Increased capacity in Kingsport and Tolleson led Portola to end production at its Batavia plant. That facility will begin slowing down production by the middle of April and will shut down completely by August, affecting 76 employees, according to the release.
The company said it would assist those employees via outplacement services.
The Batavia plant's 15 corporate employees will join Portola's headquarters in Naperville, Ill.
Portola cited "geographic location of expected growth opportunities" and the level of investment needed to upgrade the Batavia plant as factors in their decision.
"Our Batavia facility has been producing closures for Portola for the past 20 years. After extensive analysis and careful thought, we came to the conclusion that closing this facility and upgrading production at our other two plants was the best decision for our customers and company," said Kevin Kwilinski, president and CEO, in the release.
The Kingsport facility, located in northeast Tennessee, is close to major northeast, southeast and southern shipping lanes and is a reasonable distance to the midwest. The Tolleson plant, located in the Phoenix metro area, will serve the southwest, northwest and central United States, according to the release.

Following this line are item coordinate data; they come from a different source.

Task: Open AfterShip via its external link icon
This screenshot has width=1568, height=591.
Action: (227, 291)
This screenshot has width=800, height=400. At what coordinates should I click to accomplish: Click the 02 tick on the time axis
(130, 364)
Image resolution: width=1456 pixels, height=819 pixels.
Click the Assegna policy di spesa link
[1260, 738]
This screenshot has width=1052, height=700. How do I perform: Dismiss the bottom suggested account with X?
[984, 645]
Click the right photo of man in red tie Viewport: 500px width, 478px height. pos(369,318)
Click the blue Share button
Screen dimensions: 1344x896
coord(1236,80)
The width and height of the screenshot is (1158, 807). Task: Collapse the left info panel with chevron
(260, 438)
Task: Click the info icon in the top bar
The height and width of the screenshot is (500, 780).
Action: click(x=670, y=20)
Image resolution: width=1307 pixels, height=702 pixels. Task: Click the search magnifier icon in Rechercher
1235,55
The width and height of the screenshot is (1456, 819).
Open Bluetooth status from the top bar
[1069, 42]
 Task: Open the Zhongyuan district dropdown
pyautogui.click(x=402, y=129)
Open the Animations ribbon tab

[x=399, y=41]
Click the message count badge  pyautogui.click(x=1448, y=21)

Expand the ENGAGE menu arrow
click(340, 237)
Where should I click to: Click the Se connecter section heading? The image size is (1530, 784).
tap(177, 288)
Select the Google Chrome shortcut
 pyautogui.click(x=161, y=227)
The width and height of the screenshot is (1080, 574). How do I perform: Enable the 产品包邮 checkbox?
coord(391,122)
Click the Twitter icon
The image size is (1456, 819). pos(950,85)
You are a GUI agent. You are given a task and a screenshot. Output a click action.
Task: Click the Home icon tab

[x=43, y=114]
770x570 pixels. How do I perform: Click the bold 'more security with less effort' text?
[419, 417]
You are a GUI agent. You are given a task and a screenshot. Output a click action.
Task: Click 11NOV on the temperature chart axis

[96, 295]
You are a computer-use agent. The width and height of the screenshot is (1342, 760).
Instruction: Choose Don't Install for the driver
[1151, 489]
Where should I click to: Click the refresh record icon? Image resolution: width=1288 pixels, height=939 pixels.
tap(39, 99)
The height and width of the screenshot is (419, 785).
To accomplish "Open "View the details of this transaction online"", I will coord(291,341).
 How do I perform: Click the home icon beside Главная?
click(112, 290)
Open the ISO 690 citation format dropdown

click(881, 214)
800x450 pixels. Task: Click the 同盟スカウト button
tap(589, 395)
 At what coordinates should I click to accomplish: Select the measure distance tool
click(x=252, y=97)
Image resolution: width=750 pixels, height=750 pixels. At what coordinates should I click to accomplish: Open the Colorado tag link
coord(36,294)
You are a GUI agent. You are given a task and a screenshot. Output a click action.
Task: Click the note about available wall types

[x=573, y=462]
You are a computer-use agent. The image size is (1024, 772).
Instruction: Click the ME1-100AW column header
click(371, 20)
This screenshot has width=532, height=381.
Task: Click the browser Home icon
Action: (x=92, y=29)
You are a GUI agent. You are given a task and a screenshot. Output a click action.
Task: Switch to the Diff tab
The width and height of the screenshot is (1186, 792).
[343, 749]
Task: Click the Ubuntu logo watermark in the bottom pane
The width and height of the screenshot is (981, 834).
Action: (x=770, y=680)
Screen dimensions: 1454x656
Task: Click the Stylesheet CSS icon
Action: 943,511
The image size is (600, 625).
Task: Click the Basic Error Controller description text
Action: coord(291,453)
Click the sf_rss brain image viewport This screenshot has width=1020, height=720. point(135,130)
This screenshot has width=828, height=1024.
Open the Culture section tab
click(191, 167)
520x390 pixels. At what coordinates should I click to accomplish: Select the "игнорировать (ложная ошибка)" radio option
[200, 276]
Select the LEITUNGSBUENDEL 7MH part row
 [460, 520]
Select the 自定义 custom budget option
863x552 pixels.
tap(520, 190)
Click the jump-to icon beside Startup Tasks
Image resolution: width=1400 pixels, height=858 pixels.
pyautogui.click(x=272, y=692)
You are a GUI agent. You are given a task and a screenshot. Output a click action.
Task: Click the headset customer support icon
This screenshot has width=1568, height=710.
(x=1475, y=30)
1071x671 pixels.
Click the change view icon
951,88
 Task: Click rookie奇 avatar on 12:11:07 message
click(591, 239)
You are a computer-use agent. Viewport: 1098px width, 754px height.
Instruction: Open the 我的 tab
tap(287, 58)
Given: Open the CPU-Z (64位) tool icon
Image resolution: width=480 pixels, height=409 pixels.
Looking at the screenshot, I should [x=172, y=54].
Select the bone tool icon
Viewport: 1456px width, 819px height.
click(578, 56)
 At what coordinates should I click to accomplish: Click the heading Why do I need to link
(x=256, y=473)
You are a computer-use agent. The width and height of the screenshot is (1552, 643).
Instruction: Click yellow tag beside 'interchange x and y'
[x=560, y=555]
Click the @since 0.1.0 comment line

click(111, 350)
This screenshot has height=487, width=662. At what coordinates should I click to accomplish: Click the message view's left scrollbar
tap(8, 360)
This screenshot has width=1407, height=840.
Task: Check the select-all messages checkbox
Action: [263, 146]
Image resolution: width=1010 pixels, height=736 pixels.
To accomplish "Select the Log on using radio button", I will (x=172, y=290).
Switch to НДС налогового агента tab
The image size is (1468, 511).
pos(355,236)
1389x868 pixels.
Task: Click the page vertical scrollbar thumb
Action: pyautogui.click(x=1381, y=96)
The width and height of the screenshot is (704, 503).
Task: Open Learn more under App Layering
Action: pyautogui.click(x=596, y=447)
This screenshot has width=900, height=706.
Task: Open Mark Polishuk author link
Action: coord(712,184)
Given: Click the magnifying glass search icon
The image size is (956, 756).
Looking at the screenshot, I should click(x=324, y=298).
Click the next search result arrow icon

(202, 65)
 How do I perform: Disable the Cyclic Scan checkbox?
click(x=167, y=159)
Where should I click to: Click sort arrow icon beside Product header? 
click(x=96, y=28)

Portola said it has made a "substantial expenditure" in high-speed compression and injection molding capacity over the last three years. In that time, the company has grown its beverage closure volume by double-digit percentages annually, partially due to new manufacturing and quality initiatives as well as new product offerings for tamper evident, aseptic and extended shelf-life applications, according to the release.
The company had estimated total sales of $310 million in 2011, according to the most recent Plastics News ranking of North American injection molders.
Last year, Portola shut down its cosmetics packaging arm, Portola Tech, and ended production at facilities in Cumberland, R. I., and Nanhai, China.
When the Batavia plant closes, Portola will operate nine manufacturing plants worldwide – two in the United States, three in Canada, and one each in Mexico, the United Kingdom and Russia.